Collected data:
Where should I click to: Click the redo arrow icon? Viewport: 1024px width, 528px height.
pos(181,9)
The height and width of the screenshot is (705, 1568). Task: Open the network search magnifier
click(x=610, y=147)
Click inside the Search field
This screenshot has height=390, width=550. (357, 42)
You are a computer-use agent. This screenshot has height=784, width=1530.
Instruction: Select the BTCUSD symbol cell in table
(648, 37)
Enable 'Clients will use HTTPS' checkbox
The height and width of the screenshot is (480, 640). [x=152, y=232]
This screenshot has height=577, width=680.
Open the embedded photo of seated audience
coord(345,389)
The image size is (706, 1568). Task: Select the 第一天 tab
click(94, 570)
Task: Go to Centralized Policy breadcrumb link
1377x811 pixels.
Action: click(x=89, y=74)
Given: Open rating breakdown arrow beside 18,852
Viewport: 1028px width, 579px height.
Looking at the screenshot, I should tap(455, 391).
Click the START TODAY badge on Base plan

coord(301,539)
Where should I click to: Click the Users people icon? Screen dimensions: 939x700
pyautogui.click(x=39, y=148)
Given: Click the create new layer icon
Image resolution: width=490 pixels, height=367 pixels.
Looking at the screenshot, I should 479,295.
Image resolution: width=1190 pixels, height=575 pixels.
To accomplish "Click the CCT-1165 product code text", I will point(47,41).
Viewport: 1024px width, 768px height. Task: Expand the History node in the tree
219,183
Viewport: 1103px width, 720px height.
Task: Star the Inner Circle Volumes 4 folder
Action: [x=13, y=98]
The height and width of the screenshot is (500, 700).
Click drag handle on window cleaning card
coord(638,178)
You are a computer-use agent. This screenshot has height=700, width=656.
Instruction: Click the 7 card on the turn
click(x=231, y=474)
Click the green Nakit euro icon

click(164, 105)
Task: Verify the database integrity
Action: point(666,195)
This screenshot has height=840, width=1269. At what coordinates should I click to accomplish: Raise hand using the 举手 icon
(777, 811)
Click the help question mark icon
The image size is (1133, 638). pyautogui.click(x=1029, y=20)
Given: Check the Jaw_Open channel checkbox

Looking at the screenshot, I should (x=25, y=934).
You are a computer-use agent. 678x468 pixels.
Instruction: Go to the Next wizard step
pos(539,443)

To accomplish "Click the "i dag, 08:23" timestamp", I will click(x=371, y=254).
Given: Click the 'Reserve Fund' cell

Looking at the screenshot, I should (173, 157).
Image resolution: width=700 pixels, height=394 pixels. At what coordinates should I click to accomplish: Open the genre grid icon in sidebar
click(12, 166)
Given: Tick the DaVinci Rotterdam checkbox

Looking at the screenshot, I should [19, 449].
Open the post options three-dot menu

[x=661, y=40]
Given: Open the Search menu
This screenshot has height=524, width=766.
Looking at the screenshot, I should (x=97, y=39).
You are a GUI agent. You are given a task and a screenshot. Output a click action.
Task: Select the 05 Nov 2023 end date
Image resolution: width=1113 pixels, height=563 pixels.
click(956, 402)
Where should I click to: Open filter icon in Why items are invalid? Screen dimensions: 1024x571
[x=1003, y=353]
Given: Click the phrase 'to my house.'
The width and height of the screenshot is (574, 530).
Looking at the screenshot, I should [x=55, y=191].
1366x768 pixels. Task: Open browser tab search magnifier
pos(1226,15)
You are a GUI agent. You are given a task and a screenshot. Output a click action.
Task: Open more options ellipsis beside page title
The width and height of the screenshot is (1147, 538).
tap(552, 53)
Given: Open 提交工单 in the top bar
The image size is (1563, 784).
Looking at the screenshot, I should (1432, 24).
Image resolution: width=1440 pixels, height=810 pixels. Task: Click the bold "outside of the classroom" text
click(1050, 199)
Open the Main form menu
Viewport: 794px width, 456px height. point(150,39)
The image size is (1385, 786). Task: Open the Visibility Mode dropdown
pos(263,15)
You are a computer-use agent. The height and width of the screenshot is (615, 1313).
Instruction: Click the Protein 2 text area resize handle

● Task instructions: Transcribe the full set of records precisely.

● Written solution:
Where should I click to: Click the redo arrow icon? Viewport: 1024px width, 528px height.
pos(181,9)
The height and width of the screenshot is (705, 1568). Task: Open the network search magnifier
click(x=610, y=147)
Click inside the Search field
This screenshot has height=390, width=550. (357, 42)
You are a computer-use agent. This screenshot has height=784, width=1530.
Instruction: Select the BTCUSD symbol cell in table
(648, 37)
Enable 'Clients will use HTTPS' checkbox
The height and width of the screenshot is (480, 640). [x=152, y=232]
This screenshot has height=577, width=680.
Open the embedded photo of seated audience
coord(345,389)
The image size is (706, 1568). Task: Select the 第一天 tab
click(94, 570)
Task: Go to Centralized Policy breadcrumb link
1377x811 pixels.
Action: click(x=89, y=74)
Given: Open rating breakdown arrow beside 18,852
Viewport: 1028px width, 579px height.
Looking at the screenshot, I should tap(455, 391).
Click the START TODAY badge on Base plan

coord(301,539)
Where should I click to: Click the Users people icon? Screen dimensions: 939x700
pyautogui.click(x=39, y=148)
Given: Click the create new layer icon
Image resolution: width=490 pixels, height=367 pixels.
Looking at the screenshot, I should 479,295.
Image resolution: width=1190 pixels, height=575 pixels.
To accomplish "Click the CCT-1165 product code text", I will point(47,41).
Viewport: 1024px width, 768px height. Task: Expand the History node in the tree
219,183
Viewport: 1103px width, 720px height.
Task: Star the Inner Circle Volumes 4 folder
Action: [x=13, y=98]
The height and width of the screenshot is (500, 700).
Click drag handle on window cleaning card
coord(638,178)
You are a computer-use agent. This screenshot has height=700, width=656.
Instruction: Click the 7 card on the turn
click(x=231, y=474)
Click the green Nakit euro icon

click(164, 105)
Task: Verify the database integrity
Action: point(666,195)
This screenshot has height=840, width=1269. At what coordinates should I click to accomplish: Raise hand using the 举手 icon
(777, 811)
Click the help question mark icon
The image size is (1133, 638). pyautogui.click(x=1029, y=20)
Given: Check the Jaw_Open channel checkbox

Looking at the screenshot, I should (x=25, y=934).
You are a computer-use agent. 678x468 pixels.
Instruction: Go to the Next wizard step
pos(539,443)

To accomplish "Click the "i dag, 08:23" timestamp", I will click(x=371, y=254).
Given: Click the 'Reserve Fund' cell

Looking at the screenshot, I should (173, 157).
Image resolution: width=700 pixels, height=394 pixels. At what coordinates should I click to accomplish: Open the genre grid icon in sidebar
click(12, 166)
Given: Tick the DaVinci Rotterdam checkbox

Looking at the screenshot, I should [19, 449].
Open the post options three-dot menu

[x=661, y=40]
Given: Open the Search menu
This screenshot has height=524, width=766.
Looking at the screenshot, I should (x=97, y=39).
You are a GUI agent. You are given a task and a screenshot. Output a click action.
Task: Select the 05 Nov 2023 end date
Image resolution: width=1113 pixels, height=563 pixels.
click(956, 402)
Where should I click to: Open filter icon in Why items are invalid? Screen dimensions: 1024x571
[x=1003, y=353]
Given: Click the phrase 'to my house.'
The width and height of the screenshot is (574, 530).
Looking at the screenshot, I should [x=55, y=191].
1366x768 pixels. Task: Open browser tab search magnifier
pos(1226,15)
You are a GUI agent. You are given a task and a screenshot. Output a click action.
Task: Open more options ellipsis beside page title
The width and height of the screenshot is (1147, 538).
tap(552, 53)
Given: Open 提交工单 in the top bar
The image size is (1563, 784).
Looking at the screenshot, I should (1432, 24).
Image resolution: width=1440 pixels, height=810 pixels. Task: Click the bold "outside of the classroom" text
click(1050, 199)
Open the Main form menu
Viewport: 794px width, 456px height. point(150,39)
The image size is (1385, 786). Task: Open the Visibility Mode dropdown
pos(263,15)
You are a computer-use agent. The height and width of the screenshot is (615, 1313).
Instruction: Click the Protein 2 text area resize handle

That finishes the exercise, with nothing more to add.